In the following example we created two tests that verify that the construction of an order works correctly. In the first test, we use the default scenario without modifying anything, meaning, we test the happy path and verify that all data in the created order is correct.

In the second test we verify that if we try to create an order for a customer that doesn’t exist, we get a validation exception. We do this by creating a default scenario, then modifying the input data to use a customerId defined in the test, and then overriding the behaviour of the CustomerRepository mock.

class CreateOrderTest {
    
    @Test
    void createOrder_happyPath() {
        final Order order = CreateOrderScenario
            .defaultScenario()
            .execute();
        
        assertThat(order.getCustomerId()).isEqualTo(CreateOrderScenario.customerId);
    }
    
    @Test
    void createOrder_customerInactive() {
        final UUID customerId = UUID.randomUUID();
        final CreateOrderScenario scenario = CreateOrderScenario
            .defaultScenario()
            .modifyCreateOrderData(orderData -> orderData.setCustomerId(customerId))
            .overrideCustomerRepository(repository -> 
                when(repository.findById(customerId)).thenReturn(Optional.empty()));
        
        assertThrows(InvalidCustomerException.class, () -> scenario.execute());
    }
}

Advantages of using an API

The advantage of this design is that our tests are not aware of:

the use of a factory to create orders,
a validator class, used by the factory to validate the input for creating an order,
and how the constructor of the Order aggregate should be called.

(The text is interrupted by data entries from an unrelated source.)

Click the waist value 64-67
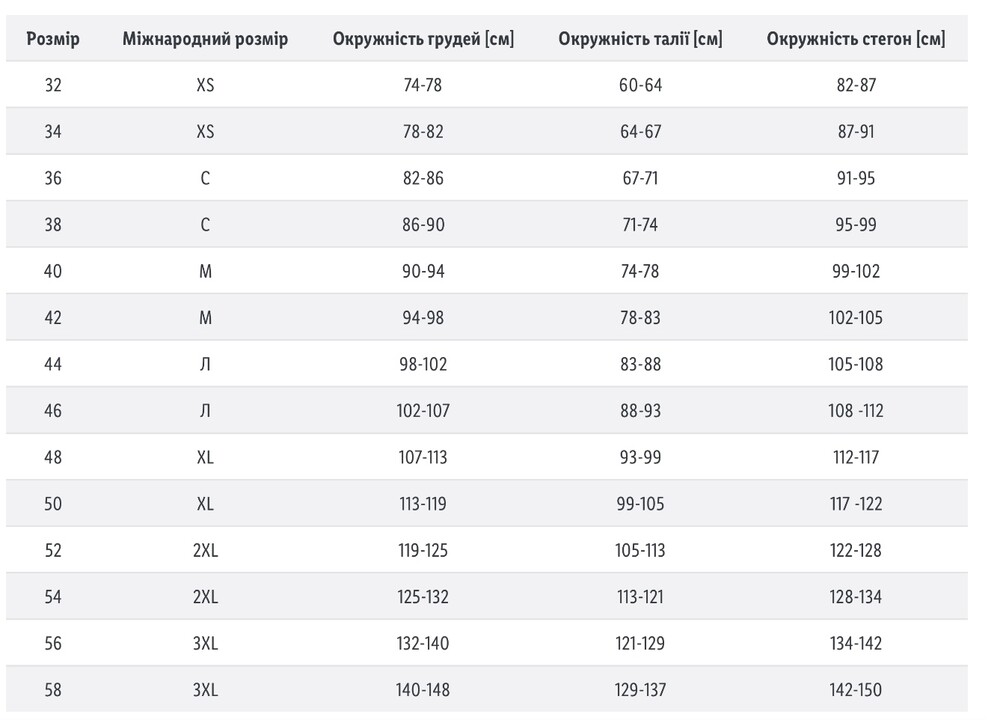Viewport: 1000px width, 720px height. pyautogui.click(x=640, y=132)
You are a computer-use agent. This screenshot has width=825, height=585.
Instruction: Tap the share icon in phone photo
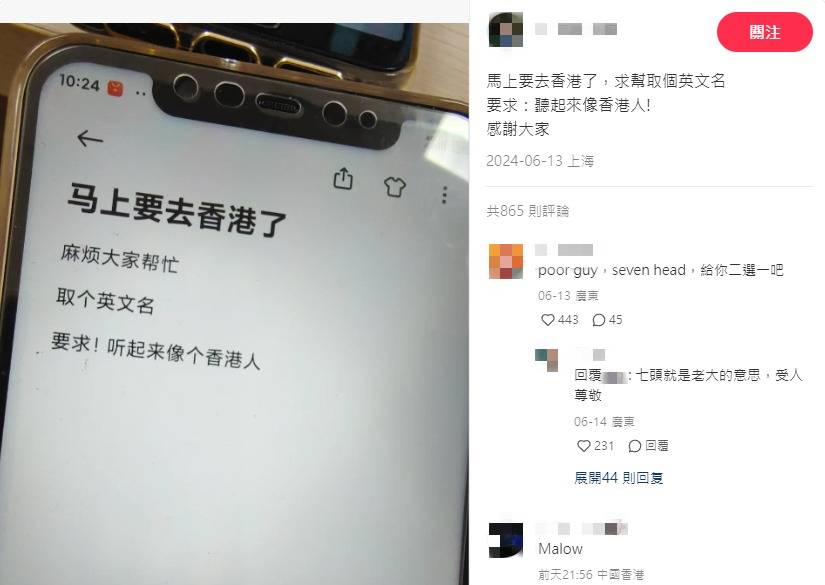(344, 178)
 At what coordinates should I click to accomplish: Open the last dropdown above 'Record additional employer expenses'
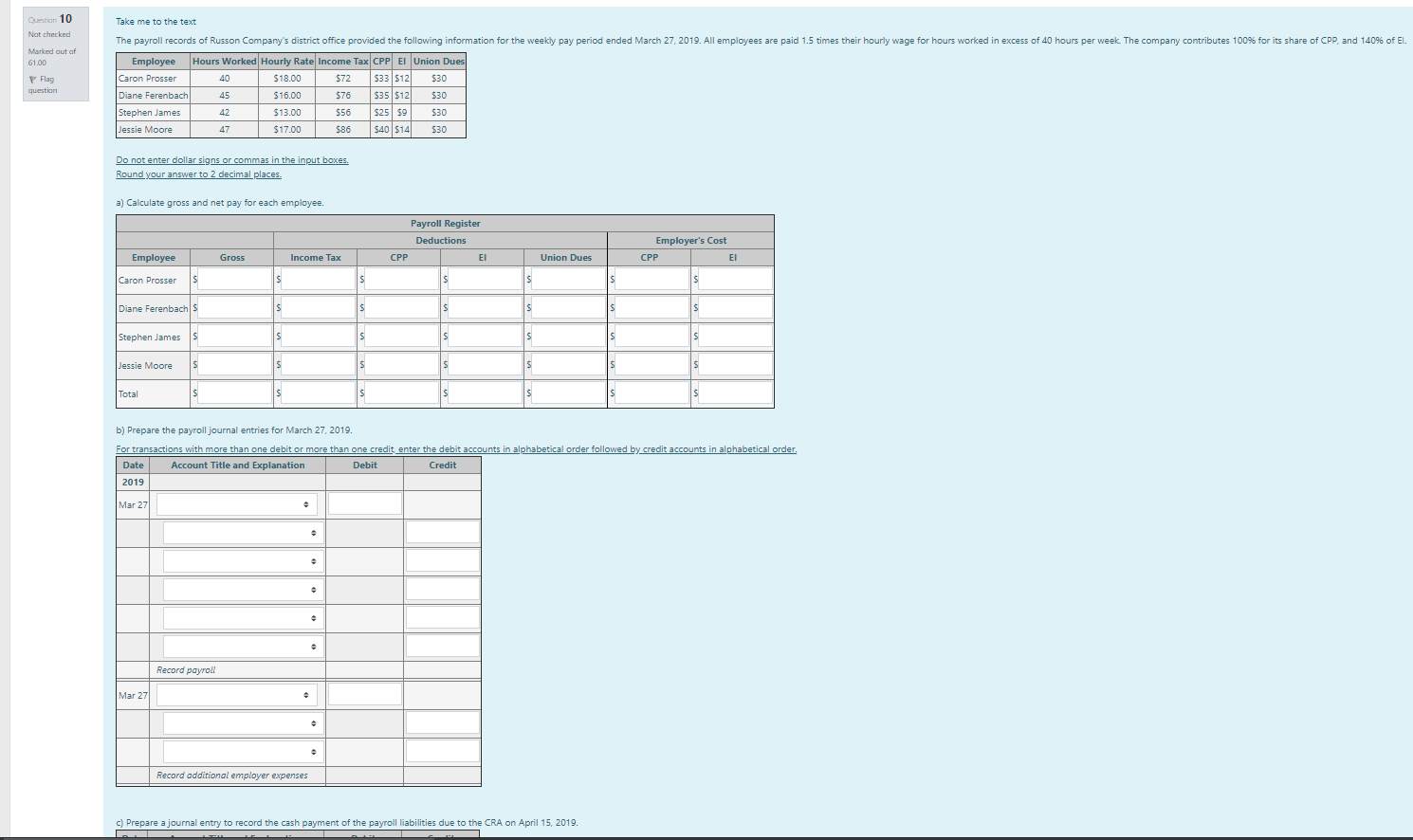pyautogui.click(x=242, y=751)
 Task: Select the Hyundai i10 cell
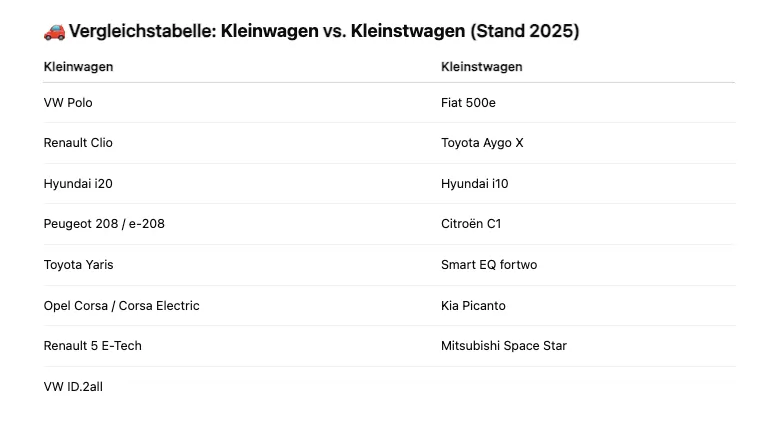474,184
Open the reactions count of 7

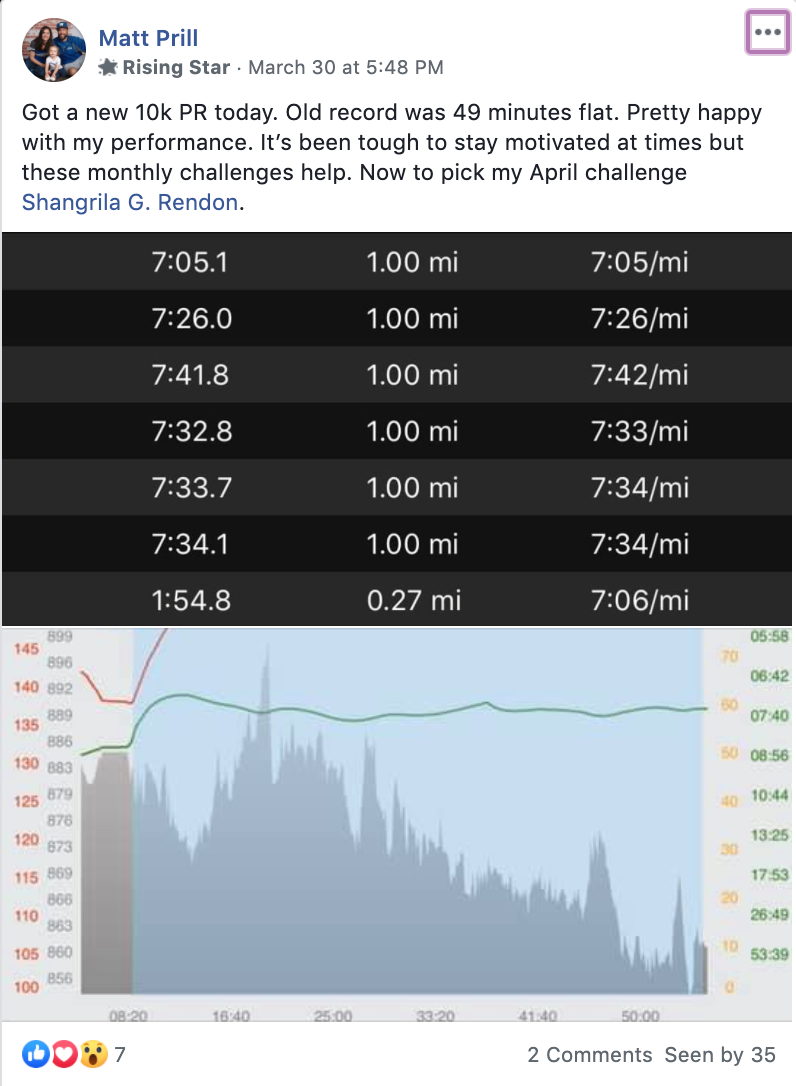point(120,1054)
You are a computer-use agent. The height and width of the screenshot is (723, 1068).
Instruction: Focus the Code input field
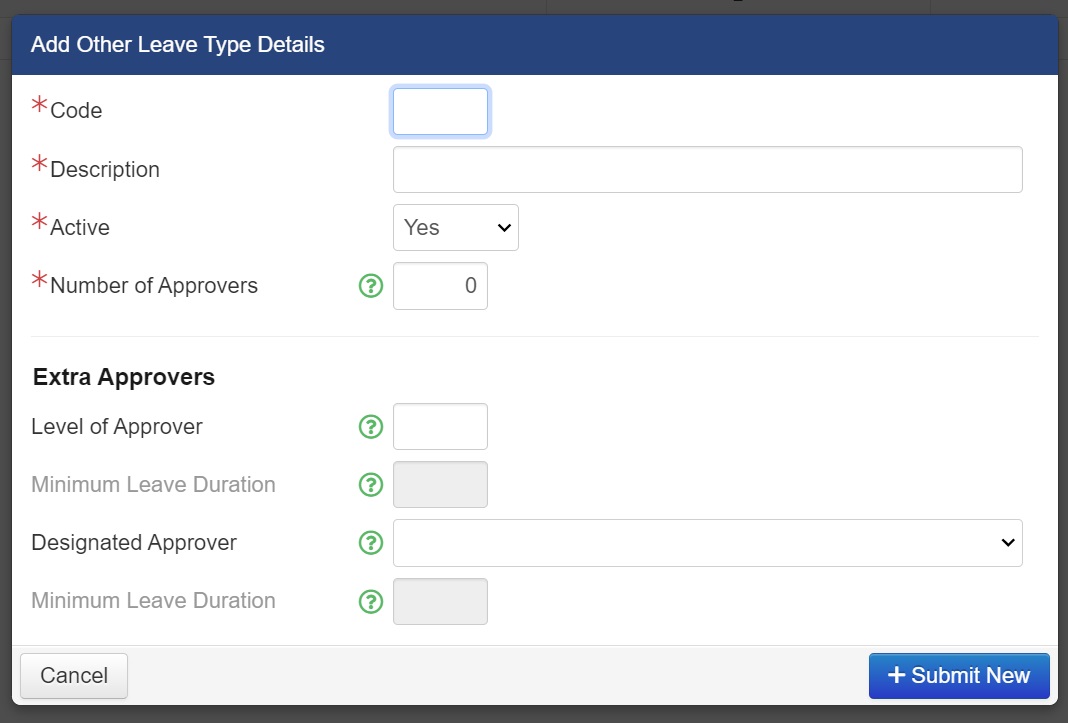(x=440, y=112)
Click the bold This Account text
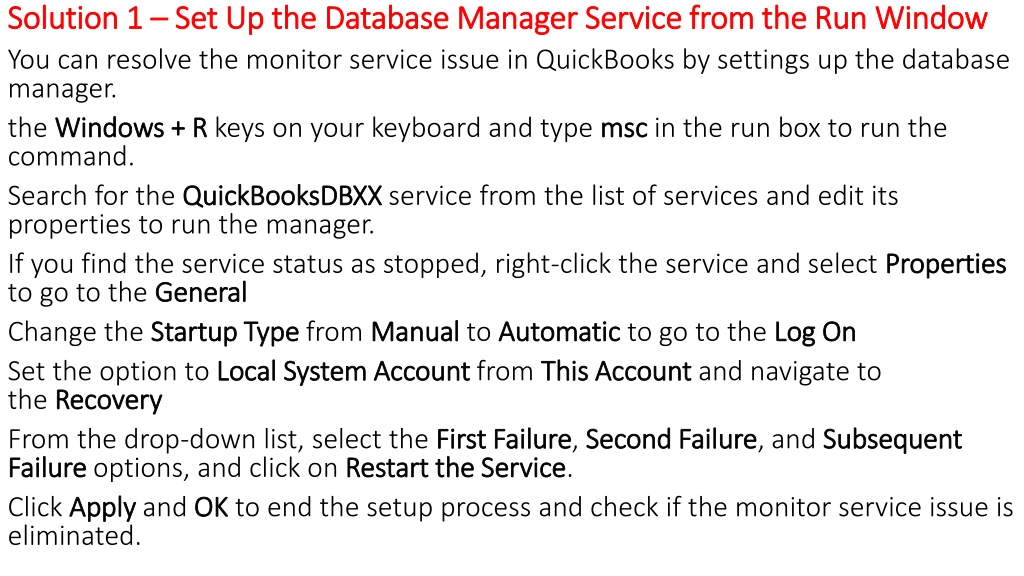Screen dimensions: 1024x576 pyautogui.click(x=616, y=371)
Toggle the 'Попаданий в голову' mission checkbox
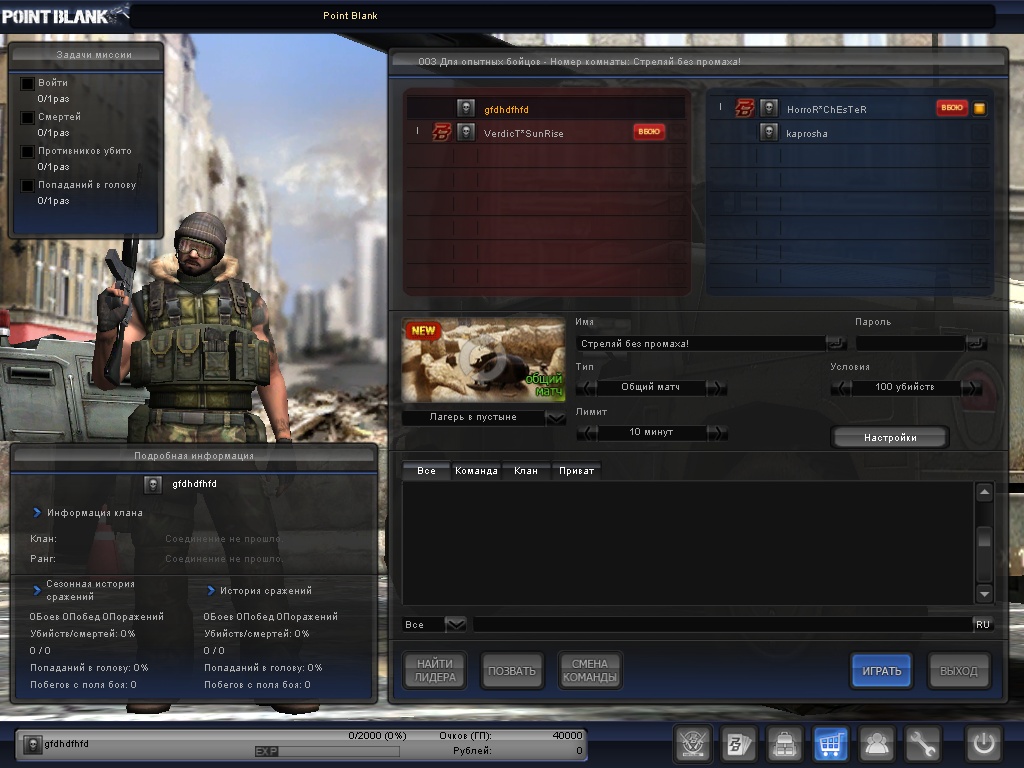This screenshot has height=768, width=1024. point(28,185)
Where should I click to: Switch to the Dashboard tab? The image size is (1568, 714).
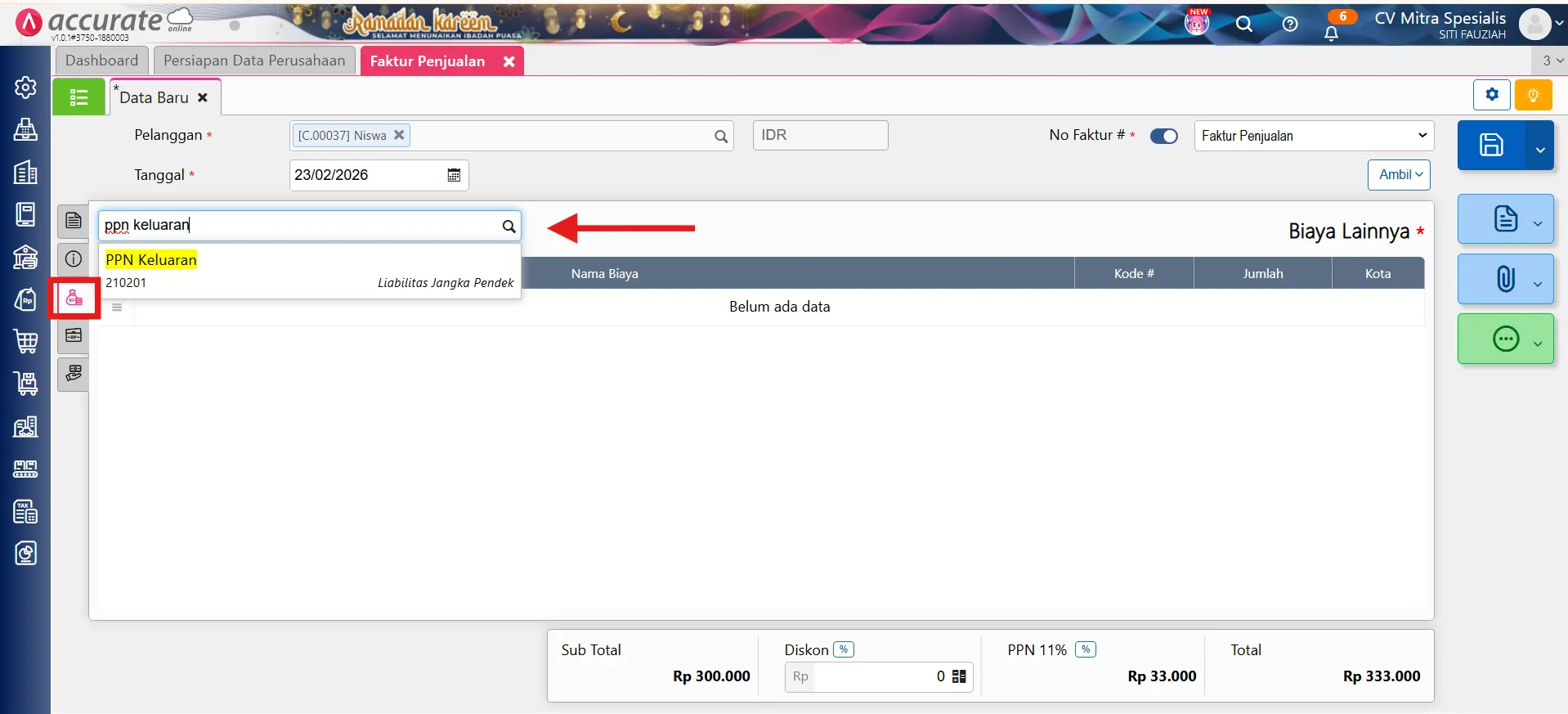[x=102, y=61]
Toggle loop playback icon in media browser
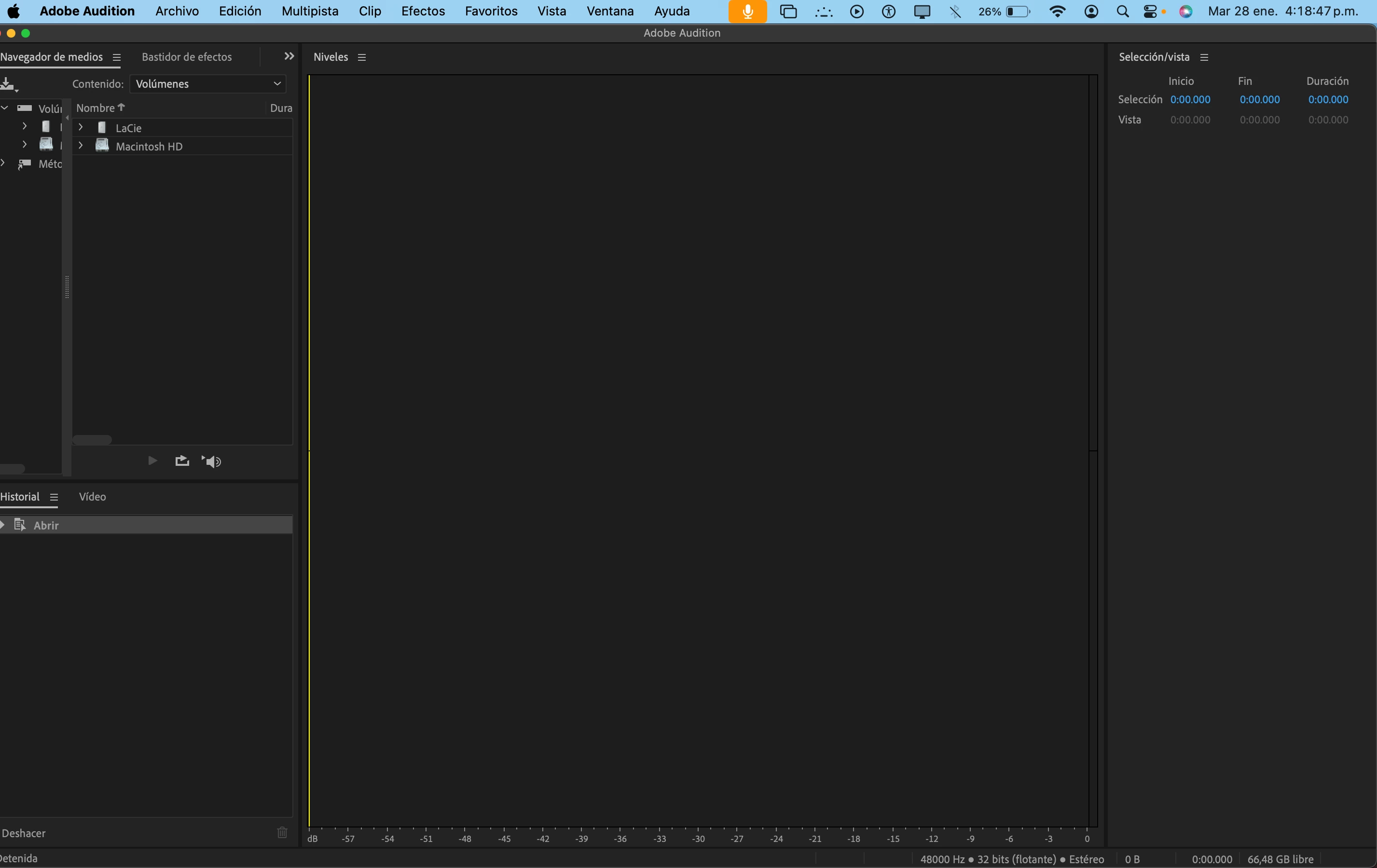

With this example, it’s easy to see that our new tests are much less likely to break than our original design. There is a clean layer between the implementation/design of our application, and the tests. This lower coupling makes it easier to refactor the application, and implement new features at a higher pace.

Also notice that we didn’t create a test class that maps one-to-one to a production code class. Rather than testing our Order object, our OrderFactory, or our OrderValidator, we test the creation of an aggregate instance. We test what we expect our application to do, not what we expect our class to do.

Whenever we have to change the logic of how an Order is created, we know that we have to look in the CreateOrderTest class. We don’t have to look at the OrderTest class, the OrderFactoryTest class, or the OrderValidator test class to see where we should add some tests.

Conclusion

In no way is this design perfect, nor will it be suitable in every project. However, it is a good starting point to have a lower coupling between tests and production code. And it’s also a good way to take your test design further and make it more applicable and relevant to your specific project.

This creates the opportunity to make a higher level language to express your tests, making them more readable, and express your intent of what your test is verifying more clearly.

And even if you’re not convinced of this design, think about a design of your own, and start to improve the readability and maintainability of your tests.